- _RECORDS FOR THIS EXERCISE_
◇ ◇ ◇
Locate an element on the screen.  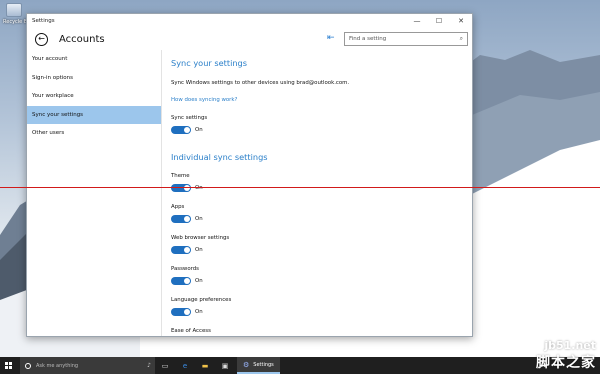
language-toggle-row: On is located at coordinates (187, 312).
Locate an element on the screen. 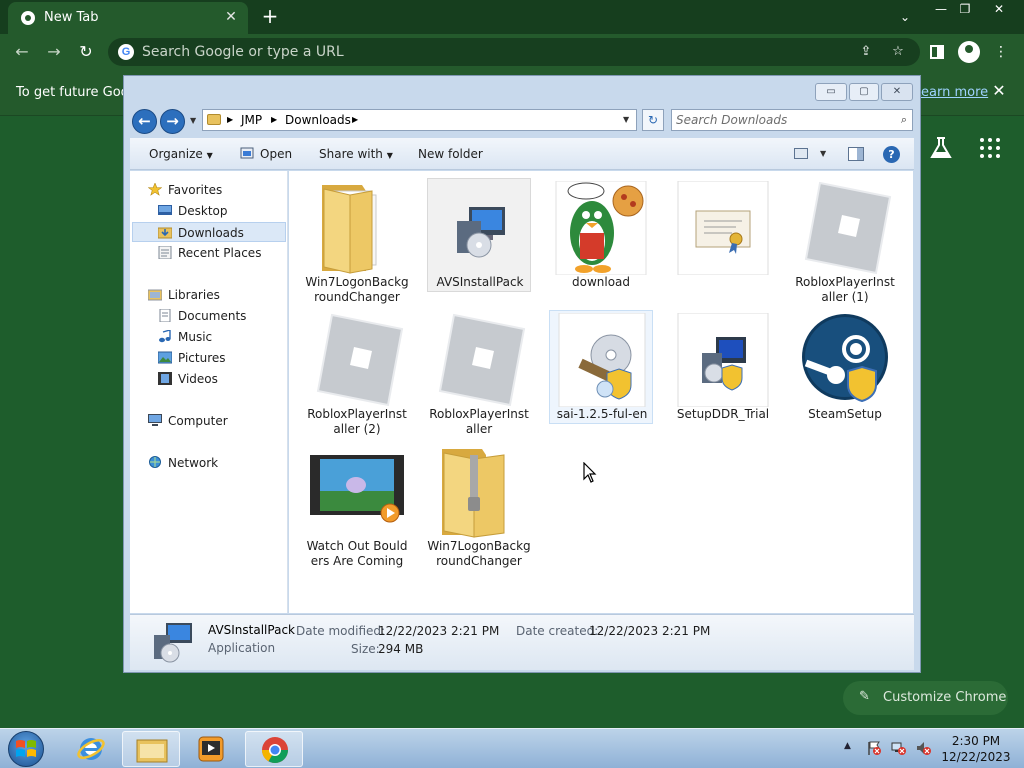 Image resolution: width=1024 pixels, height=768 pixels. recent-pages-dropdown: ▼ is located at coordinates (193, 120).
◇ ◇ ◇
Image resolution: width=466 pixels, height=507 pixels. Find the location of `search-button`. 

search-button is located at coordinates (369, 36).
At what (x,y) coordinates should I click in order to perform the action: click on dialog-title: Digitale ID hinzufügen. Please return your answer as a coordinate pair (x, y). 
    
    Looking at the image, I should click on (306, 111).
◇ ◇ ◇
- _REQUIREMENT_
Reproduce the data from the line containing "Image resolution: width=466" up to and including the line containing "Looking at the", renaming "pixels" to "px" and leaving all else unchanged.

- _WRITTEN REPLY_
Image resolution: width=466 px, height=507 px. Find the location of `search-button`. 

search-button is located at coordinates (369, 36).
At what (x,y) coordinates should I click in order to perform the action: click on dialog-title: Digitale ID hinzufügen. Please return your answer as a coordinate pair (x, y). 
    
    Looking at the image, I should click on (306, 111).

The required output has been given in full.